Bug 102204

Summary: GL_ARB_buffer_storage crippled extension on r600, radeonsi and amdgpu Mesa drivers
Product: Mesa Reporter: Aaron Paden <aaronbpaden>
Component: Mesa coreAssignee: mesa-dev
Status: RESOLVED MOVED QA Contact: mesa-dev
Severity: normal    
Priority: medium CC: awesie, dark_sylinc, farmboy0+freedesktop, fdsfgs, john.ettedgui, mirh
Version: 18.3   
Hardware: x86-64 (AMD64)   
OS: Linux (All)   
URL: https://github.com/gonetz/GLideN64/issues/1561
Whiteboard:
i915 platform: i915 features:
Attachments: glxinfo
glxinfo2
glxinfo3
glxinfo4

Description Aaron Paden 2017-08-14 01:40:49 UTC
I'm using:
01:00.0 VGA compatible controller: Advanced Micro Devices, Inc. [AMD/ATI] Oland PRO [Radeon R7 240/340]
Mesa: 17.1.6
Linux: 4.12.6

This is somewhat related to #98724.

I decided to give GLideN64 another try since it now works with Rogue Squadron, but I've found that while it does render (I wouldn't say that #98724 has been fixed. I just think that GLideN64/GLupeN64 no longer use glDrawElementsIndirect) it's still unplayably slow. The Windows drivers do work fine on the same hardware.

For this test, I was using the prebuilt and configured version found here: https://m64p.github.io/ the executable is mupen64plus-gui. Because of #97226 it has to be launched from the terminal.

The download link doesn't work with HTTPS Everywhere for some reason. Source is here: https://github.com/m64p/mupen64plus-GLideN64
Comment 1 H4nN1baL 2018-01-22 07:41:06 UTC
Created attachment 136888 [details]
glxinfo
Comment 2 H4nN1baL 2018-01-22 07:58:46 UTC
Same problem here, but on r600.

Distro: Xubuntu 16.04.3 LTS

Hardware:
01:00.0 VGA compatible controller: Advanced Micro Devices, Inc. [AMD/ATI] Juniper PRO [Radeon HD 5750] (prog-if 00 [VGA controller])
	Subsystem: Micro-Star International Co., Ltd. [MSI] Juniper PRO [Radeon HD 5750]

cat /usr/share/X11/xorg.conf.d/xorg.conf
Section "Device"
   Identifier "Radeon"
   Driver "radeon"
   Option "Accel" "on"
   Option "ColorTiling" "on"
   Option "ColorTiling2D" "on"
   Option "DRI" "3"
   Option "TearFree" "on"
   Option "AccelMethod" "glamor"
EndSection

Current glxinfo: https://bugs.freedesktop.org/attachment.cgi?id=136888

Previous glxinfo: https://0x0.st/CHU.txt

This problem is related to buffer storage usage.
More info: https://github.com/gonetz/GLideN64/issues/1561#issuecomment-353778289
Comment 3 H4nN1baL 2018-01-24 10:28:41 UTC
Created attachment 136936 [details]
glxinfo2

Upgraded Kernel, xserver-xorg, Mesa, etc.

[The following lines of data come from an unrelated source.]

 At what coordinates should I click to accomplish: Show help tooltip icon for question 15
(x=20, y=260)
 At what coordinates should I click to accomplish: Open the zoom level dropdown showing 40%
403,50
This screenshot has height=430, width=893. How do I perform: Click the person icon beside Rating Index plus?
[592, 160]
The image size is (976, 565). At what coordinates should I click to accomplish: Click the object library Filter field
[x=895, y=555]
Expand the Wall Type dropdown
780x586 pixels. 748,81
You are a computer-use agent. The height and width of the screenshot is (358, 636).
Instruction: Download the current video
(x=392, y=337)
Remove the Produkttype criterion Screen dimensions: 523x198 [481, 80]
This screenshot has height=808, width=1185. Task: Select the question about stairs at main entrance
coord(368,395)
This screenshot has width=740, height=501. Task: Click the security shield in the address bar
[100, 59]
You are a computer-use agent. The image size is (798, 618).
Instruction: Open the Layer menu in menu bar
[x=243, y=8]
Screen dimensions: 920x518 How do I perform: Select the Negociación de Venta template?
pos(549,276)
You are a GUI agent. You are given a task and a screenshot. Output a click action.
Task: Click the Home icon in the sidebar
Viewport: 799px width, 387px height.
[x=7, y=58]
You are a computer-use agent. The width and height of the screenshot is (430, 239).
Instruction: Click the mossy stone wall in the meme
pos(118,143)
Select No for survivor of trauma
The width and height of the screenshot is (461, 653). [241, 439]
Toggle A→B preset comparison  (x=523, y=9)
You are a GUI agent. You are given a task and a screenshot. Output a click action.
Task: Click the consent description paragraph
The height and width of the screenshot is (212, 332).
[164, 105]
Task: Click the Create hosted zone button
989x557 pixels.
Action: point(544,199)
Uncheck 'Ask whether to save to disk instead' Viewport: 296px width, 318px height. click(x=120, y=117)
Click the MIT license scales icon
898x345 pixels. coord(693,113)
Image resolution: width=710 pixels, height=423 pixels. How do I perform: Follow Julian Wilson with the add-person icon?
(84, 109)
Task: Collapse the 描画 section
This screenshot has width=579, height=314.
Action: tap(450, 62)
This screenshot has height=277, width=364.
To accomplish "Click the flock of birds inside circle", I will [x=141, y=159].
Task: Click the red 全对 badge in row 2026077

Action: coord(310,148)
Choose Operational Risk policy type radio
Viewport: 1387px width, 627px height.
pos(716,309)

The problem disappears with "LIBGL_ALWAYS_SOFTWARE=1" and in more older versions of GLideN64 disappears with "MESA_EXTENSION_OVERRIDE=-GL_ARB_buffer_storage"
Comment 4 H4nN1baL 2018-03-11 07:16:20 UTC
 This problem is currently "solved" on the GLide64 side. But it reveals a serious problem with GL_ARB_buffer_storage extension.
 GL_UNSIGNED_BYTE with GL_ARB_buffer_storage extension it's extremely slow. GL_UNSIGNED_SHORT with GL_ARB_buffer_storage extension is a little better but is still slow. GL_UNSIGNED_BYTE without GL_ARB_buffer_storage is faster, but not work at full speed. GL_UNSIGNED_SHORT without GL_ARB_buffer_storage works perfect.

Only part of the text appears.